Provided records:
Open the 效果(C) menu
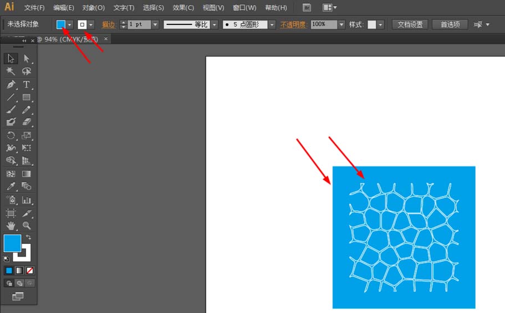The width and height of the screenshot is (505, 313). coord(183,8)
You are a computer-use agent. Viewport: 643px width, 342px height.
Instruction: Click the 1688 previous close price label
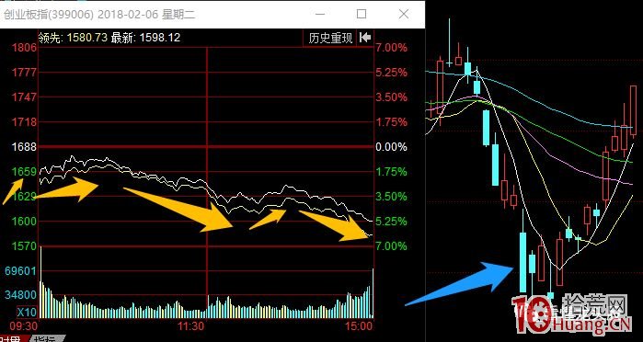point(25,147)
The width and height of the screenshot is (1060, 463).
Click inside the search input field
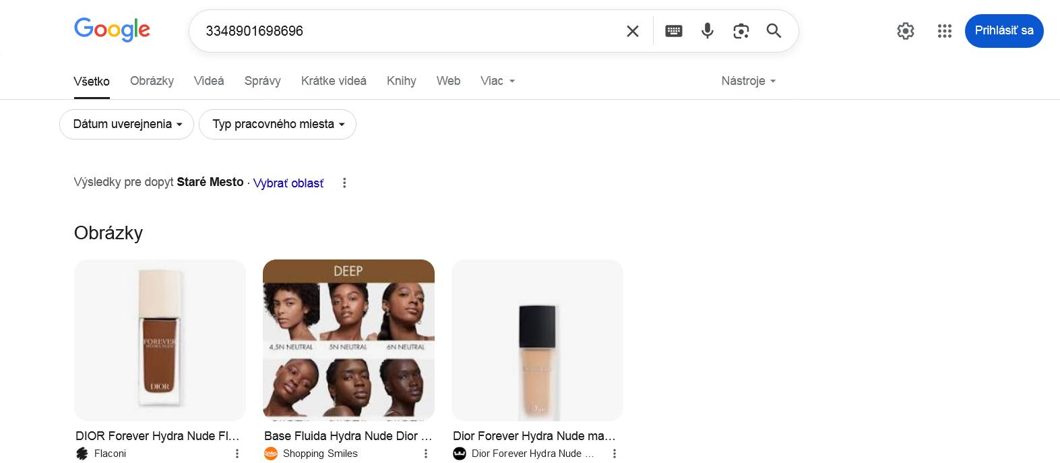tap(404, 31)
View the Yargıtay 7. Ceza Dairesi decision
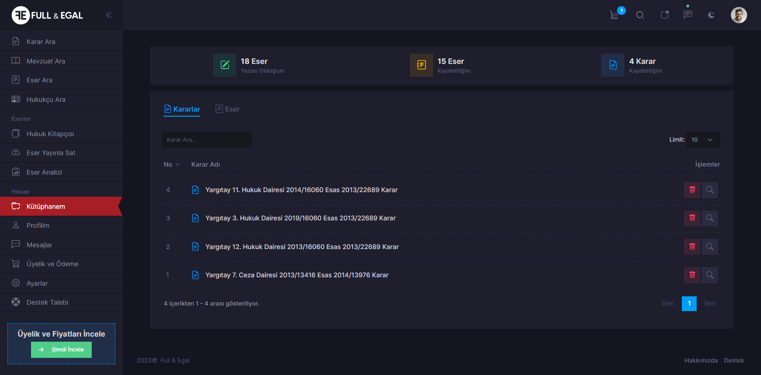 pos(710,275)
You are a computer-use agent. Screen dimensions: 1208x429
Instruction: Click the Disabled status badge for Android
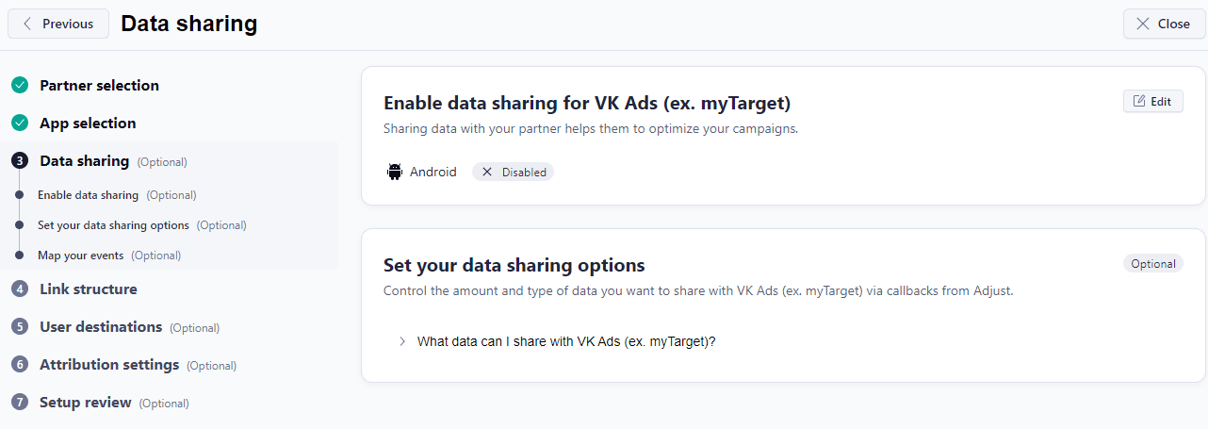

Task instructions:
Reproduce the material above exactly, but only from the line with "The width and height of the screenshot is (1060, 463)." through its last line, leaving pictures out.

Solution:
The width and height of the screenshot is (1060, 463).
Click inside the search input field
tap(404, 31)
View the Yargıtay 7. Ceza Dairesi decision
 pos(710,275)
You are a computer-use agent. Screen dimensions: 1208x429
Instruction: Click the Disabled status badge for Android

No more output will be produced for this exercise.